- [Task brief]:
Across these entries, count the lines holding the string "Application"; the number is the whole answer.
***** Exercise material
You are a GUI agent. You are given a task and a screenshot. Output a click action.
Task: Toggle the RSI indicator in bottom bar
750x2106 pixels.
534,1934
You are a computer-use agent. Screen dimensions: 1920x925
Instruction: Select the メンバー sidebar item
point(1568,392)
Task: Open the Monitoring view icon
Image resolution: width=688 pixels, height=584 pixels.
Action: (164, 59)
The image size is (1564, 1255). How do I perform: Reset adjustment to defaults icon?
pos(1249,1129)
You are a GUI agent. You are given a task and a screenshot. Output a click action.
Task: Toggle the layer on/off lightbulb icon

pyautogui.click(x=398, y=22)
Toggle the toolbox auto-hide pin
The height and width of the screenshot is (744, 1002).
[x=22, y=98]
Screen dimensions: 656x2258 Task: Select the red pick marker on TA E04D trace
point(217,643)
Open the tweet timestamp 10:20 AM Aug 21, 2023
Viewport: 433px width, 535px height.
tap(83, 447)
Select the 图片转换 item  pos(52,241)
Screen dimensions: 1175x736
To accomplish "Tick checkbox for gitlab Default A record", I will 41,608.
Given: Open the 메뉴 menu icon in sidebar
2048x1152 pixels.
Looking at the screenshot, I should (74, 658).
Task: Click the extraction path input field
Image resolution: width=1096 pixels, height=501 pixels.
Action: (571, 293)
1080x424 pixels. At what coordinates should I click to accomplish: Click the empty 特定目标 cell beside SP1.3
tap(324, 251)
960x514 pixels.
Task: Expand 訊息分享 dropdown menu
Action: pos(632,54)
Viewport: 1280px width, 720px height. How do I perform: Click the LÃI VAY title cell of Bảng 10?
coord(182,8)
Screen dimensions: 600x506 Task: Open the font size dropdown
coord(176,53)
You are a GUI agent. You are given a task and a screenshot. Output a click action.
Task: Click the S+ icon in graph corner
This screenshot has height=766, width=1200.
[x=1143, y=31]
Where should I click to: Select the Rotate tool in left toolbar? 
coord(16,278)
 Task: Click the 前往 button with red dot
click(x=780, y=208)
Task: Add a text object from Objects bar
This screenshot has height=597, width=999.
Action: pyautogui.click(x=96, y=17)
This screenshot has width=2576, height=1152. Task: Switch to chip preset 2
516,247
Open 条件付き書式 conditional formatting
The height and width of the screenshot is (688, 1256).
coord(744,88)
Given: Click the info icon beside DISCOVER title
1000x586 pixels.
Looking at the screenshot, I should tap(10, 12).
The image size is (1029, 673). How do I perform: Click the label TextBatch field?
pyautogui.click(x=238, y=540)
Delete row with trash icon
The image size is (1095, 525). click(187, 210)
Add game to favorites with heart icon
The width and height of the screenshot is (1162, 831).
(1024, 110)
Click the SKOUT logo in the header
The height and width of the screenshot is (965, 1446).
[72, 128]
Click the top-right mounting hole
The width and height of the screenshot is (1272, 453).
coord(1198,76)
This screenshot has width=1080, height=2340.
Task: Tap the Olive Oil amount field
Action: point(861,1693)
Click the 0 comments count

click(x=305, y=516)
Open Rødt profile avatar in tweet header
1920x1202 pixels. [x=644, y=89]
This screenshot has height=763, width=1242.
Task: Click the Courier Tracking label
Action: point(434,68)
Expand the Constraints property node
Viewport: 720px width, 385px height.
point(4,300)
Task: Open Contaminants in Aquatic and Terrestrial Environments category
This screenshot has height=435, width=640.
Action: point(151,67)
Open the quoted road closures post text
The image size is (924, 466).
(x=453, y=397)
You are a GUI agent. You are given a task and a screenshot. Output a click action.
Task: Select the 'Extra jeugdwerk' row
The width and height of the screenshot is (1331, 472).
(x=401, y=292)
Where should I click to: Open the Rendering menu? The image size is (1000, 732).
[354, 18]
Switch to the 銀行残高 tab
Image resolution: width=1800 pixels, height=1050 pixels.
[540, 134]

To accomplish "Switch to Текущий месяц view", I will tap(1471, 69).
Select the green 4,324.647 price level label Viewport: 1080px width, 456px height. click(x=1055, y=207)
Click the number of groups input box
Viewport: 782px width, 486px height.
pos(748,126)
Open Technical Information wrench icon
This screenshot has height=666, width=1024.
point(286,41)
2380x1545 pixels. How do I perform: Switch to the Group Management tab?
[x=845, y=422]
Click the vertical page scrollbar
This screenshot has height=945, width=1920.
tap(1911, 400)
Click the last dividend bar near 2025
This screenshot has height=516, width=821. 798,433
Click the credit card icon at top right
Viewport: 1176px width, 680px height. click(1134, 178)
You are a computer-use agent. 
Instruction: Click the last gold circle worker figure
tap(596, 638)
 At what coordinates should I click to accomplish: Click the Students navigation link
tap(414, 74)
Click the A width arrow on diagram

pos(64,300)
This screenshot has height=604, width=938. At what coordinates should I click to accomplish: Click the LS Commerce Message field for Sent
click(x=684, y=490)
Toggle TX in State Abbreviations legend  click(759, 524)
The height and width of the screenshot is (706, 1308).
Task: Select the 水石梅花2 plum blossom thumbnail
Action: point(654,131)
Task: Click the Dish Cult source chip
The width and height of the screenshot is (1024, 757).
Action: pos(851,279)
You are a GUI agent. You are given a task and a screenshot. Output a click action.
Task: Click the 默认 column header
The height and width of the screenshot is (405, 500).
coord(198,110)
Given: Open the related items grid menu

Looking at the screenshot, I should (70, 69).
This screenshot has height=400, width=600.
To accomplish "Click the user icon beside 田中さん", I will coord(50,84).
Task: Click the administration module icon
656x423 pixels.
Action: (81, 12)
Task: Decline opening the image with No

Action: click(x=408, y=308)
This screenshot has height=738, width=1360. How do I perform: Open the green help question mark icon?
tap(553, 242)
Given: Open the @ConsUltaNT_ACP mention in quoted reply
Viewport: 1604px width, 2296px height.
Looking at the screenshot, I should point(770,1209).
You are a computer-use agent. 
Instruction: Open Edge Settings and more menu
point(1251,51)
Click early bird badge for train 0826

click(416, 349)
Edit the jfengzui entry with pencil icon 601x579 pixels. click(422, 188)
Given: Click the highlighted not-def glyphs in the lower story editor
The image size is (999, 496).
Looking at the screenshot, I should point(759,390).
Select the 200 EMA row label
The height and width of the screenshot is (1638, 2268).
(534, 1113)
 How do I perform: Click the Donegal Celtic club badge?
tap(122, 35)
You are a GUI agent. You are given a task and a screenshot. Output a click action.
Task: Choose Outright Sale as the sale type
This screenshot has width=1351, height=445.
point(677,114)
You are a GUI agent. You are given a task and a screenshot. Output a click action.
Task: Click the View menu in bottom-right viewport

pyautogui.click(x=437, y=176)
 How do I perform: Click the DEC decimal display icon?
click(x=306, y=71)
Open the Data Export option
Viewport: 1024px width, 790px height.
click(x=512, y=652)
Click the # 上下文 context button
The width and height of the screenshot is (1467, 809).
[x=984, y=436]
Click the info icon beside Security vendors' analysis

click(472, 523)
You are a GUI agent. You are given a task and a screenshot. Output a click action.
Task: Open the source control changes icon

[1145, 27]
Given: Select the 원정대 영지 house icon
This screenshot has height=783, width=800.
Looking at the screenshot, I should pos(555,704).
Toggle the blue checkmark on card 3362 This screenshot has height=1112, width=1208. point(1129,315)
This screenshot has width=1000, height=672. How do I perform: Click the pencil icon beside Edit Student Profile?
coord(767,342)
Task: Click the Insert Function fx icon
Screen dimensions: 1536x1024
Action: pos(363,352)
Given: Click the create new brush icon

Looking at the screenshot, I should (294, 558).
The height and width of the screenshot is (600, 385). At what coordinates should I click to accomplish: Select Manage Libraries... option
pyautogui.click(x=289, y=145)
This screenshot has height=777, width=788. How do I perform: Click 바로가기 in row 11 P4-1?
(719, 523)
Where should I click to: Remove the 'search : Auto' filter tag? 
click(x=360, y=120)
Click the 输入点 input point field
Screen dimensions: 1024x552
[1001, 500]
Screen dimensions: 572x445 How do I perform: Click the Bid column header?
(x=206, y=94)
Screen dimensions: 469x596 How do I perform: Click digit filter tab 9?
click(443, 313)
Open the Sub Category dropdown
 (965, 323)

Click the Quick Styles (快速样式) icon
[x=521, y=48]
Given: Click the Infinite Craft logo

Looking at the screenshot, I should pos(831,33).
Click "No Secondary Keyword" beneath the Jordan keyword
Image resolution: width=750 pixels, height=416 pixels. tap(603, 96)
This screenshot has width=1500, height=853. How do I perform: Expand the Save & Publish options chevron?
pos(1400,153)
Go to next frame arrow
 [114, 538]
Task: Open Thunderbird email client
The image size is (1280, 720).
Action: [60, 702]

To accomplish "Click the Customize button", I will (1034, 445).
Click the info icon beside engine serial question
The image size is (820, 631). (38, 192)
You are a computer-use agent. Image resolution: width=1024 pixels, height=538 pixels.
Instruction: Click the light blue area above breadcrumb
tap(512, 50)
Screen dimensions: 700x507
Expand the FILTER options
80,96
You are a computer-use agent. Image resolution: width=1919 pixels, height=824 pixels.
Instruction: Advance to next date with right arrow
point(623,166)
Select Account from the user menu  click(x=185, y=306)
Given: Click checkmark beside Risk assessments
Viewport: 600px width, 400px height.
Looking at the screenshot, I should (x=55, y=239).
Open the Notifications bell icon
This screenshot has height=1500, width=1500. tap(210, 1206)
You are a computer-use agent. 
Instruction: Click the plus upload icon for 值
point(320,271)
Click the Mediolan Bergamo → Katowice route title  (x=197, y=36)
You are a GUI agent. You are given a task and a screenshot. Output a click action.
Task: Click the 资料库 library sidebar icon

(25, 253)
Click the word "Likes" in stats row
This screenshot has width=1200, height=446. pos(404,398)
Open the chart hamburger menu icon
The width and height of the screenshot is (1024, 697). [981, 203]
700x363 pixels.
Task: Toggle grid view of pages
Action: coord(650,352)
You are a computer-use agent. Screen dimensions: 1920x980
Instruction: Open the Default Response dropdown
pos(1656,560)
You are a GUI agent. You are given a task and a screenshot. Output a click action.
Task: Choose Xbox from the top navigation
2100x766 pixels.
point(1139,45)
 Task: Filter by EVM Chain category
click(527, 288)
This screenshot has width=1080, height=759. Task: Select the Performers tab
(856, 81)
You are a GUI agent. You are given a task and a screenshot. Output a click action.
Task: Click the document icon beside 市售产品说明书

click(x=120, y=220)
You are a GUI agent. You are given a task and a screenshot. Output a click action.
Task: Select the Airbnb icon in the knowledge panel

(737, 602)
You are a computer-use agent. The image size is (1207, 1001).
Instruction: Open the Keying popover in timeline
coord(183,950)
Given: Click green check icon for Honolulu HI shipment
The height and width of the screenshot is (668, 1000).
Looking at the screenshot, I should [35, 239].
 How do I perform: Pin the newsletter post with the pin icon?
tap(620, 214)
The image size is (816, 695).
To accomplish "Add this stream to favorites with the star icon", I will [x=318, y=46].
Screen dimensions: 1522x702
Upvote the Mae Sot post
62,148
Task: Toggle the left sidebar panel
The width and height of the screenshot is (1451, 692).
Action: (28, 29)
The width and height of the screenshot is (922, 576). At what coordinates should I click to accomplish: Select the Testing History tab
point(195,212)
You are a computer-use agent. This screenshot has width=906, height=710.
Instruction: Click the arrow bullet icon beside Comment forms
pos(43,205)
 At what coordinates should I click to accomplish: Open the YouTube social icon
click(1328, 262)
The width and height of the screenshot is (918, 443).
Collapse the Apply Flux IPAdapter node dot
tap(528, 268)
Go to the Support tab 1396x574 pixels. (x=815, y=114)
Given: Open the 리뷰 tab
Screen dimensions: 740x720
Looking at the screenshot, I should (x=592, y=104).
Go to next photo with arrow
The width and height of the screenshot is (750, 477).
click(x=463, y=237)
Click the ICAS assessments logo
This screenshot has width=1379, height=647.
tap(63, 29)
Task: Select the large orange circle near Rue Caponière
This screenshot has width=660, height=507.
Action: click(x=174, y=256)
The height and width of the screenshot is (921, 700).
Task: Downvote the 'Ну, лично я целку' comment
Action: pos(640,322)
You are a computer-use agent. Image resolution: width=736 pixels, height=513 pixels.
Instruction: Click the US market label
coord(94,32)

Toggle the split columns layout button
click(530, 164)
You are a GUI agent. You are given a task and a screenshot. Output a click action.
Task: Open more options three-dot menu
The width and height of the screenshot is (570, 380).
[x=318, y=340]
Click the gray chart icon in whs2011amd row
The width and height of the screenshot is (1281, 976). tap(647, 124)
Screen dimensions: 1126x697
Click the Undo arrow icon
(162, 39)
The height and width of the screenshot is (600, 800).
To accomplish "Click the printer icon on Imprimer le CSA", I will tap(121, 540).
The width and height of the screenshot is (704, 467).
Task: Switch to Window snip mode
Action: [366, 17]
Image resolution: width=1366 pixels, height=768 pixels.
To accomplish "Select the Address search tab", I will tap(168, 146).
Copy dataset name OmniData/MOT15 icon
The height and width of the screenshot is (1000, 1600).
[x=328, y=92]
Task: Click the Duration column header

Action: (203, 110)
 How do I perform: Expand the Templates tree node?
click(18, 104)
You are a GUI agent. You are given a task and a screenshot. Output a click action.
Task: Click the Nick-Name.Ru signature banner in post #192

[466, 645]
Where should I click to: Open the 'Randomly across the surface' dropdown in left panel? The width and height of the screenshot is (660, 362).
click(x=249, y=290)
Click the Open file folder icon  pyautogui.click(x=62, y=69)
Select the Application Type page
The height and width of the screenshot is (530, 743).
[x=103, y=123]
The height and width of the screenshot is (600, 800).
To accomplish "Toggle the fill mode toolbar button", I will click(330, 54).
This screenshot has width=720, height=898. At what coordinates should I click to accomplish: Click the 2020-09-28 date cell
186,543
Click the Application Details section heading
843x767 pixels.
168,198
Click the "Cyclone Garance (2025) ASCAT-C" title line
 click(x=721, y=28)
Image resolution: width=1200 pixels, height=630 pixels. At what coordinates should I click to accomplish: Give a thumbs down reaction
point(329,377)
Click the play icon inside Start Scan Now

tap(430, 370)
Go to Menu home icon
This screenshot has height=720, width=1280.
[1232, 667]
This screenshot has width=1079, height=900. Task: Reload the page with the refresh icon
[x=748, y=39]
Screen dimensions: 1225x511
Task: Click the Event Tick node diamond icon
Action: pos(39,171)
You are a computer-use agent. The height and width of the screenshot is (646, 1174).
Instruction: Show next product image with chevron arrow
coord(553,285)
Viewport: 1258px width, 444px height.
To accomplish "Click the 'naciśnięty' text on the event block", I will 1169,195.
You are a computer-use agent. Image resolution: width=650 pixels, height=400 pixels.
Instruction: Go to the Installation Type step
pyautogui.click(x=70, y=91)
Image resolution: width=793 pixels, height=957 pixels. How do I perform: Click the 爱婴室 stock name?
**********
- [Response area]:
2